Sometimes I get the music of childhood going on in my head, and it’s intolerable.
Note that this is not a metaphor; I’m not talking about some ineffable sense of the experience of being young or anything like that.
No, I mean the particular genre of music that has come to adorn childrens’ toys, childrens’ mobile apps, and so on. It has a very particular character, a combination of being joyful or at the least sunny, innocent, and simple.*
(*Note that I’m not sure exactly how this works; I am not now nor have I ever been deeply steeped in music theory or music education. I am essentially musically illiterate at the end of the day. I only know that is is clearly possible to apply such adjectives to music and have the application seem to be right.)
With children of four and six, I’ve now spent several years steeped in and surrounded by such music, so it makes sense that it’s somewhere close to top-of-mind often.
It’s not that I find this music to be irritating; far from it. Most of it is lovely, beautiful, or if nothing else, charming. The problem is that recalling or hearing these melodies is painful. It takes a lot in life to really get to me, but kid-music does. Every time.
With the kids growing up and losing more of their innocence every day (certainly a painful process in its own right, one that is hard to watch as a parent), and with their young lives now having been affected by the auto-tragedy of divorce in ways that are often only too obvious, the sound of innocence—when expressed as clearly and purely as it is in music—just plain makes me want to cry.
It hurts my soul.
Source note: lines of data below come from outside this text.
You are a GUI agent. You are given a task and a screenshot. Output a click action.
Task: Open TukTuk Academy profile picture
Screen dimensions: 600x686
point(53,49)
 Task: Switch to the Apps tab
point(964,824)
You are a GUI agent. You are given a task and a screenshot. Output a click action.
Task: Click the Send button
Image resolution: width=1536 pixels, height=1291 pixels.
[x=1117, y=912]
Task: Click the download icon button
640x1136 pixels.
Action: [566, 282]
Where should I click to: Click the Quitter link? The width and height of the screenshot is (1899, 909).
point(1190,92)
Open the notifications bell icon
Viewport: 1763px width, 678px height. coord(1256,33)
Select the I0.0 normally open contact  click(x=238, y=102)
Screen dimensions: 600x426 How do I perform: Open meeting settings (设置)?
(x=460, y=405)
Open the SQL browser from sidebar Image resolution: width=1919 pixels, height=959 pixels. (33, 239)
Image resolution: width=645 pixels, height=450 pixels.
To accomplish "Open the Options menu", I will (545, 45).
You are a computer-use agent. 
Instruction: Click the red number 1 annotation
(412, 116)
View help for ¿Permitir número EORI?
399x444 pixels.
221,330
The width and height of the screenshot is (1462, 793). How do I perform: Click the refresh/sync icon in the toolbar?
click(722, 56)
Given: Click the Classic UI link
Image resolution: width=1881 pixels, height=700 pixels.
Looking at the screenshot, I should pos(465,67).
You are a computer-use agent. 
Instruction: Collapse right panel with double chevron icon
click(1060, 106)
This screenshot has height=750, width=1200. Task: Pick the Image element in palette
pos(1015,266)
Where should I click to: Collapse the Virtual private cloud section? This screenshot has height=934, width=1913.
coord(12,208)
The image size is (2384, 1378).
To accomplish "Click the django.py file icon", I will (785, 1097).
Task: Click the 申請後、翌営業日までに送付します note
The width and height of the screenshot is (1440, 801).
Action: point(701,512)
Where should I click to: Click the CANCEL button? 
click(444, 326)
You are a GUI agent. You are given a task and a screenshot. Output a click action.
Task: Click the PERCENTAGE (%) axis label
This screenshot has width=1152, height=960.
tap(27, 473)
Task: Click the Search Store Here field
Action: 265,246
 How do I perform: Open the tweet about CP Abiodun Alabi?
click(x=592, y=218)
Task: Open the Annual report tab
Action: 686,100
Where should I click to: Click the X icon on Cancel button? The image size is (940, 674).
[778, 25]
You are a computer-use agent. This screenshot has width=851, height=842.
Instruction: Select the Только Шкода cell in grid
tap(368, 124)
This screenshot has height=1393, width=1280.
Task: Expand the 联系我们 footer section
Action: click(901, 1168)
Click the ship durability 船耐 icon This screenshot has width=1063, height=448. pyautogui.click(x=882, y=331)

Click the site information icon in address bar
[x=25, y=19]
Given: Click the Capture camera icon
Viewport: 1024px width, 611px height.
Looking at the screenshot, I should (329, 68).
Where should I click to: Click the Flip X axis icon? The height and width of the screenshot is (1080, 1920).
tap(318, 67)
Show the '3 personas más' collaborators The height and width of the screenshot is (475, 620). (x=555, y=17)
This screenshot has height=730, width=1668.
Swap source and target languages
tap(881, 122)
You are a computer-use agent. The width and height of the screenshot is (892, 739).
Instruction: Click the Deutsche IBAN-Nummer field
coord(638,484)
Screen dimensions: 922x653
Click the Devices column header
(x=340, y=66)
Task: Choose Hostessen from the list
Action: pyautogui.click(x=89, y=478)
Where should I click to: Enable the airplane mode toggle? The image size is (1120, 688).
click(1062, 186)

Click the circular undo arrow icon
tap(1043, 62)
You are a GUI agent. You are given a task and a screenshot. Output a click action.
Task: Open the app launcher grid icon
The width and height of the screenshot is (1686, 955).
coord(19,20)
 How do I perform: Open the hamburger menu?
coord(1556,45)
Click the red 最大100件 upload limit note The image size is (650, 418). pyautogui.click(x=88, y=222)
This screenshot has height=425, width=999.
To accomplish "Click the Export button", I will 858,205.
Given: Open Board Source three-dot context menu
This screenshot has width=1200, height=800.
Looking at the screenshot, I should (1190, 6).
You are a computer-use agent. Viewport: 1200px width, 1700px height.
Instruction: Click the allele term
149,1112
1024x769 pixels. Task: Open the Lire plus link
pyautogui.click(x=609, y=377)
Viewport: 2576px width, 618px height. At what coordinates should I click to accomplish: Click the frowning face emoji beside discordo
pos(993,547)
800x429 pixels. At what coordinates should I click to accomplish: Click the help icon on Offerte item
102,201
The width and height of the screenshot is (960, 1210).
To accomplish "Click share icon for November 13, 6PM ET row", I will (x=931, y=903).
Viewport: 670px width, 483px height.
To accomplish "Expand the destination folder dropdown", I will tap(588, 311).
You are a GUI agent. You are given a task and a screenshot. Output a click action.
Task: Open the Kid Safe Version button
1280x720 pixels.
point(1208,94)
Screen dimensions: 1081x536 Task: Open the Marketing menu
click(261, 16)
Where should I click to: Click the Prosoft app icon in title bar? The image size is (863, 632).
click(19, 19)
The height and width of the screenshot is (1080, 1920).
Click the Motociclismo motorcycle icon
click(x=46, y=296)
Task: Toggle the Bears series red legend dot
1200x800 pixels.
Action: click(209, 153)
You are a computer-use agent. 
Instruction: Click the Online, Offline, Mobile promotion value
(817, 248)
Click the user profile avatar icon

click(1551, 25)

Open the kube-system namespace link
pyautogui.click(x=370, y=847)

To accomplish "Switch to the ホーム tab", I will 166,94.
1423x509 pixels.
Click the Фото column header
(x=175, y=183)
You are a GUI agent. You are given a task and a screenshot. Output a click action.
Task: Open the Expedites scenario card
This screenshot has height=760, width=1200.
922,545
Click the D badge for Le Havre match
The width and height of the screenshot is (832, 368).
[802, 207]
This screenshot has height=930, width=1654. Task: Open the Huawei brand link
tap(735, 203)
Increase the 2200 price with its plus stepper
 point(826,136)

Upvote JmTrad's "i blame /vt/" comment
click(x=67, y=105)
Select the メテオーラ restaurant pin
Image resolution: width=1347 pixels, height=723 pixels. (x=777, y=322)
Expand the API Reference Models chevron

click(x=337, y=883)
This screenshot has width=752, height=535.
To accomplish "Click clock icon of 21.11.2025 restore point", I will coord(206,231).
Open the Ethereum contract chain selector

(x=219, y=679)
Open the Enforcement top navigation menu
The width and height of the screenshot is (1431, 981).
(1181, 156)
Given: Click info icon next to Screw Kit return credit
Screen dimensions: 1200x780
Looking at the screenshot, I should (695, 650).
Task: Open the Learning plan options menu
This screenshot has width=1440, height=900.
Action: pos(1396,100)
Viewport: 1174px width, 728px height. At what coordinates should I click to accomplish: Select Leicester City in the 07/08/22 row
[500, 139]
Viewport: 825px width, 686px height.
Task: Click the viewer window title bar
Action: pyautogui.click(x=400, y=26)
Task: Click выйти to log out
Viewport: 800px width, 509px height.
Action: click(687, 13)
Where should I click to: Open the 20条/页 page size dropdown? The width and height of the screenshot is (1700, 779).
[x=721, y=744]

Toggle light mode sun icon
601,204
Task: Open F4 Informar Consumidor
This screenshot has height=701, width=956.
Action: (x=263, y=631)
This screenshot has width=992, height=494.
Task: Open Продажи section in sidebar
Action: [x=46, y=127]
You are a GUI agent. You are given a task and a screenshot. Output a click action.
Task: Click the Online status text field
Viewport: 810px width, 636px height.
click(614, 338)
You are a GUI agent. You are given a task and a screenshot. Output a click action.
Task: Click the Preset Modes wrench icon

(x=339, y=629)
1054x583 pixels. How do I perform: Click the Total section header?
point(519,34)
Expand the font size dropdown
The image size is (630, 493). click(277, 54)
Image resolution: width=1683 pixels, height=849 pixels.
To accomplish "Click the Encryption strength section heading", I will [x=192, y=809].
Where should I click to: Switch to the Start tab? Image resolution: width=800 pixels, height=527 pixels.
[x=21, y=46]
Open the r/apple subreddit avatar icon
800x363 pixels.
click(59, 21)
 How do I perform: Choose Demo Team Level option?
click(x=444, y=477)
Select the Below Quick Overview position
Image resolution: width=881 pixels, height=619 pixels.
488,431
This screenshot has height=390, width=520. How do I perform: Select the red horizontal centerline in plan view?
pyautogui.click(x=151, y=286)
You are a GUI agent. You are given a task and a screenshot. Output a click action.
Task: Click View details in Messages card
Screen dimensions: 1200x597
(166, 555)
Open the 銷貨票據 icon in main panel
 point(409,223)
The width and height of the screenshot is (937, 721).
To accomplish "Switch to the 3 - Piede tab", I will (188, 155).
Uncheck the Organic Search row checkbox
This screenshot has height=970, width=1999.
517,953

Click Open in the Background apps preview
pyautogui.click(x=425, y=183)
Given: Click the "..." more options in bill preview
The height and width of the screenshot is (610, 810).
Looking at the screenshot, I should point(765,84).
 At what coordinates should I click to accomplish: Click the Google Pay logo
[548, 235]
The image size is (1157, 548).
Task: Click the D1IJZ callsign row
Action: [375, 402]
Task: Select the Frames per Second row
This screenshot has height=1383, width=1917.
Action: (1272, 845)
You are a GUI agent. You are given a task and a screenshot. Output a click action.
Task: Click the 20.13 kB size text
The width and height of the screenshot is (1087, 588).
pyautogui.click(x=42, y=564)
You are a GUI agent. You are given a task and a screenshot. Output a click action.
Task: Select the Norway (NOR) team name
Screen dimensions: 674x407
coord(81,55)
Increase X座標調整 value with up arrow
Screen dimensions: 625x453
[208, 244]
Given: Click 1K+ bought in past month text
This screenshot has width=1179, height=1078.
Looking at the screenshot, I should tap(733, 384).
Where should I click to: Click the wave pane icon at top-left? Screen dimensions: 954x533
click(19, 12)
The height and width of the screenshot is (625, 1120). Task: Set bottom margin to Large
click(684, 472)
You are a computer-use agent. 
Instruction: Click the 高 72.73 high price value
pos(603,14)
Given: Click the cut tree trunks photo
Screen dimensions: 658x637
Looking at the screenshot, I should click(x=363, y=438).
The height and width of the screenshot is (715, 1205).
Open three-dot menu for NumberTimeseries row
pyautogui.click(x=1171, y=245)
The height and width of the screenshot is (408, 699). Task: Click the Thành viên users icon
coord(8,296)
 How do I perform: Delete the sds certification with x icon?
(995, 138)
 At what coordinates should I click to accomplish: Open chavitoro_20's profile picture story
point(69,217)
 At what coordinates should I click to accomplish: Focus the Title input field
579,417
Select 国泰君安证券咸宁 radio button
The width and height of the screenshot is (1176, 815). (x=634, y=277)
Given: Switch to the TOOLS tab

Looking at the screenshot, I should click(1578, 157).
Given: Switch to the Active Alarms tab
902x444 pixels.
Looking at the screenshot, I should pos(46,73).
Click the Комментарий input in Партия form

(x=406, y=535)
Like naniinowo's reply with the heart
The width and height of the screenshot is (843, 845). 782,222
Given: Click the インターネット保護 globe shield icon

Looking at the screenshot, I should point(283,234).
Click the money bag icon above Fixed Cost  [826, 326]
It brings home, deeply, viscerally, all that has been lost and all that is still to be lost. It creates in me an incredible longing for the companionship of that innocence which is now largely lost and which will, in time, be absent altogether.
Kid-music opens or illuminates a void in me—a lack—that I desperately feel as though I need to fill, but cannot for reasons of practicality, propriety, and morality.
Children must grow up. My job is to help them to do it, not to create any sort of impediment or hint of negativity about this process. Pain will be a part of the deal, as it is for every human being. This is the way of things. But boy, does it hurt to see it happen—to see the placid ecstasy of early childhood gradually decay into the realpolitik of everyday life in family and society.
Ben Folds: “It sucks to grow up.”
Yes. Yes, it does. And it sucks to watch those that you love most in the world having to suffer through growing up.